- _WHAT YOU HAVE TO DO_
Your copy should match the entries exactly, except that it holds no pictures.
------------------------------------------------------------
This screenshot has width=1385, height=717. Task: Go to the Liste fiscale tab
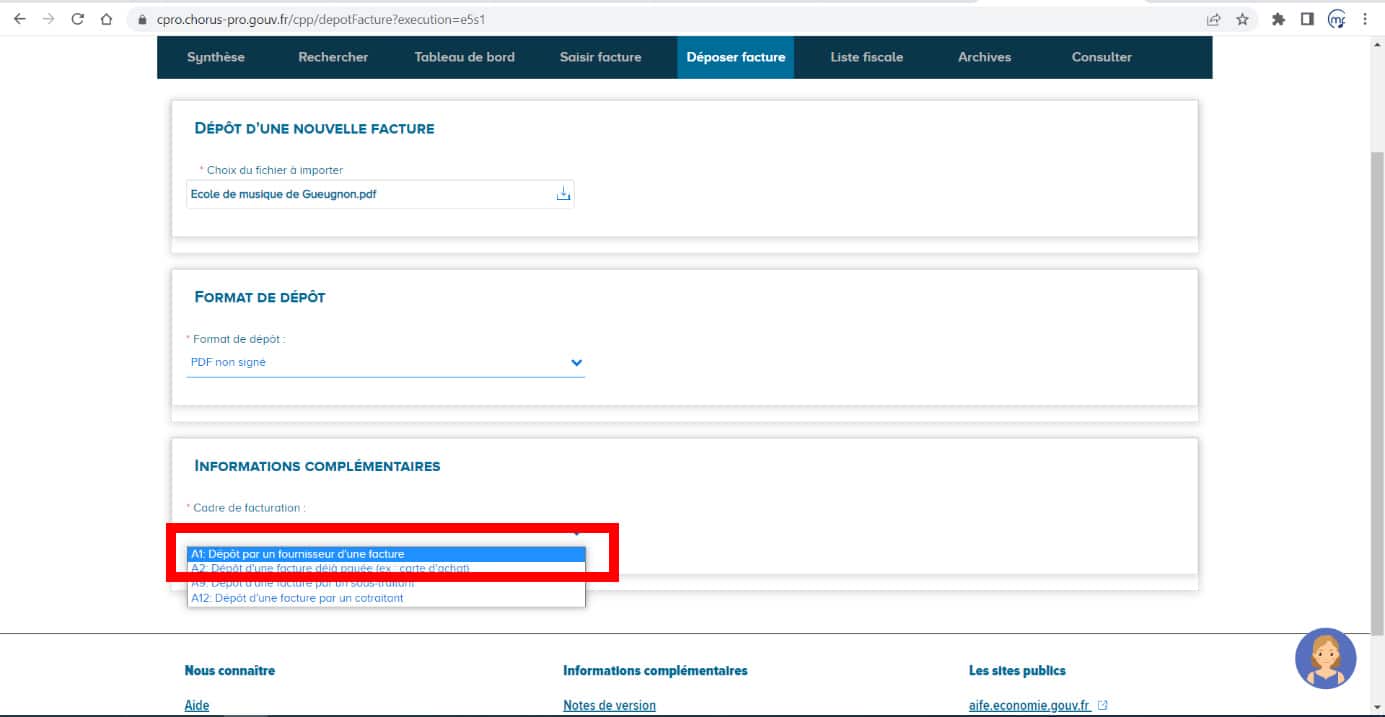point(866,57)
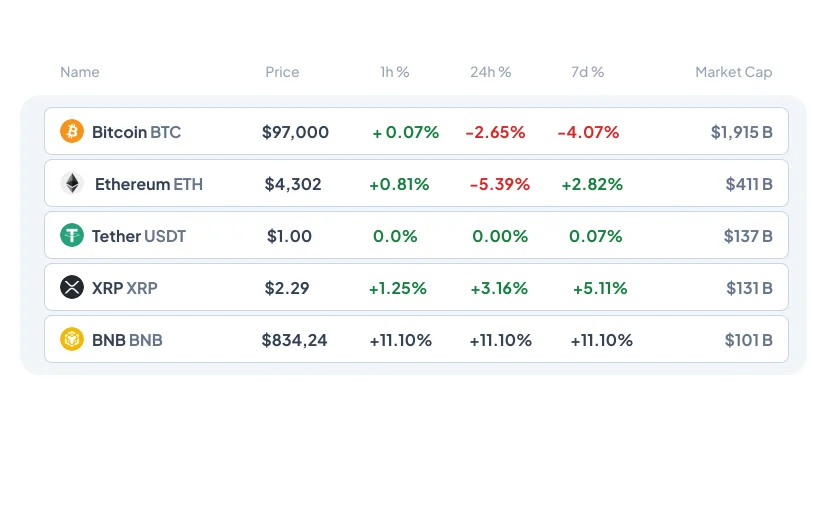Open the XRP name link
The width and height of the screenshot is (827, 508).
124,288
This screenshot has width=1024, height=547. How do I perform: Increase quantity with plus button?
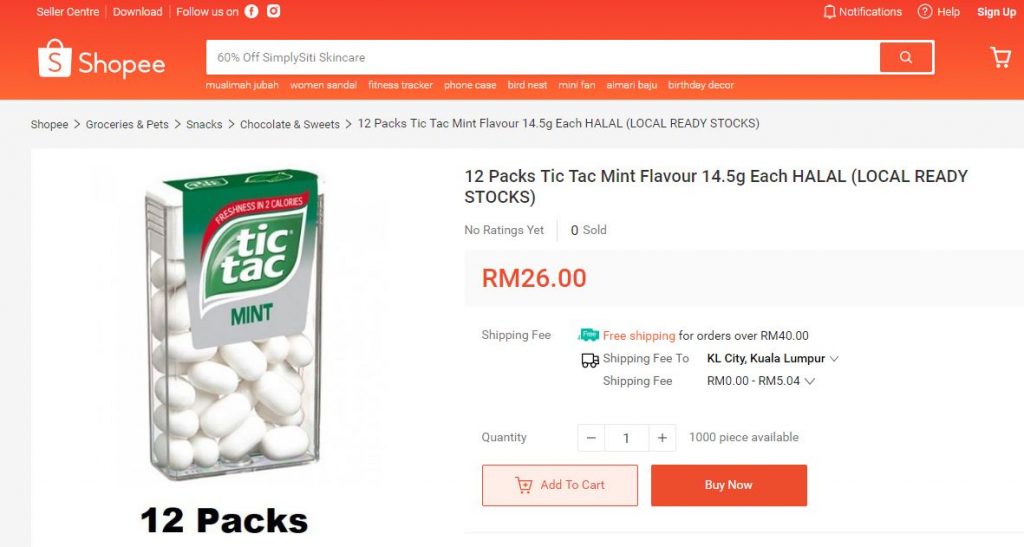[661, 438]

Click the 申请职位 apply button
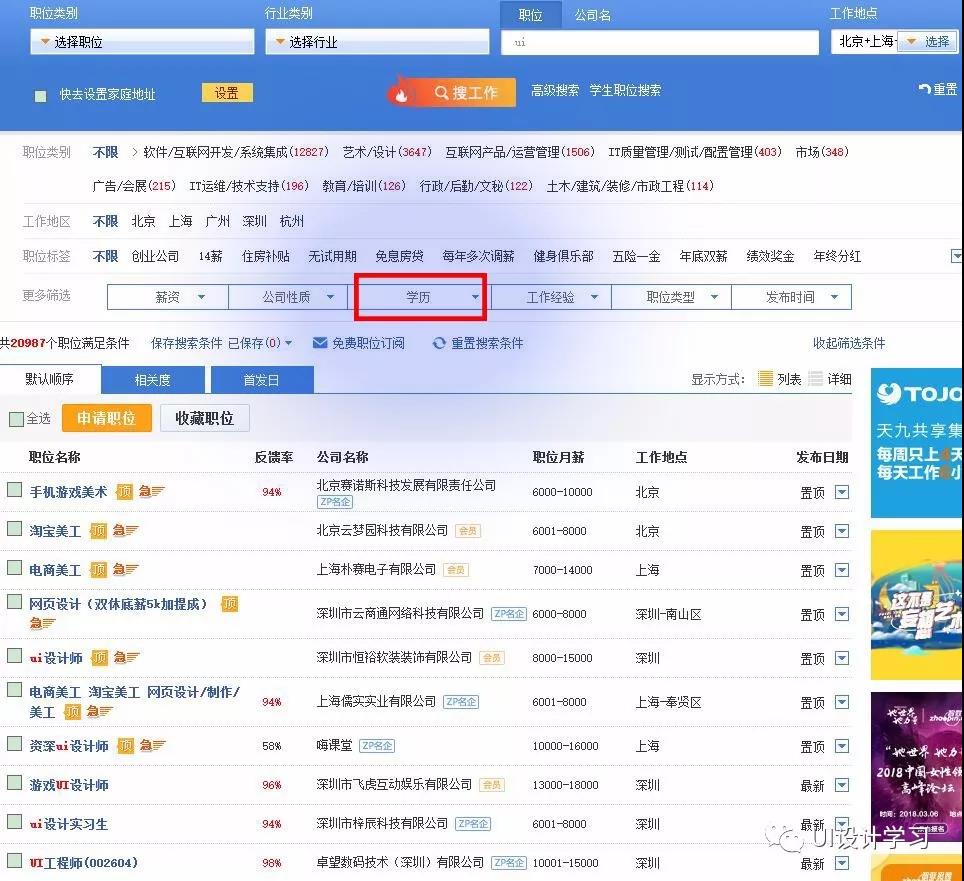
------------------------------------------------------------
- _EXERCISE OUTPUT_
This screenshot has width=1385, height=717. Task: Go to the Liste fiscale tab
point(866,57)
Open the XRP name link
The width and height of the screenshot is (827, 508).
124,288
This screenshot has width=1024, height=547. How do I perform: Increase quantity with plus button?
[661, 438]

Click the 申请职位 apply button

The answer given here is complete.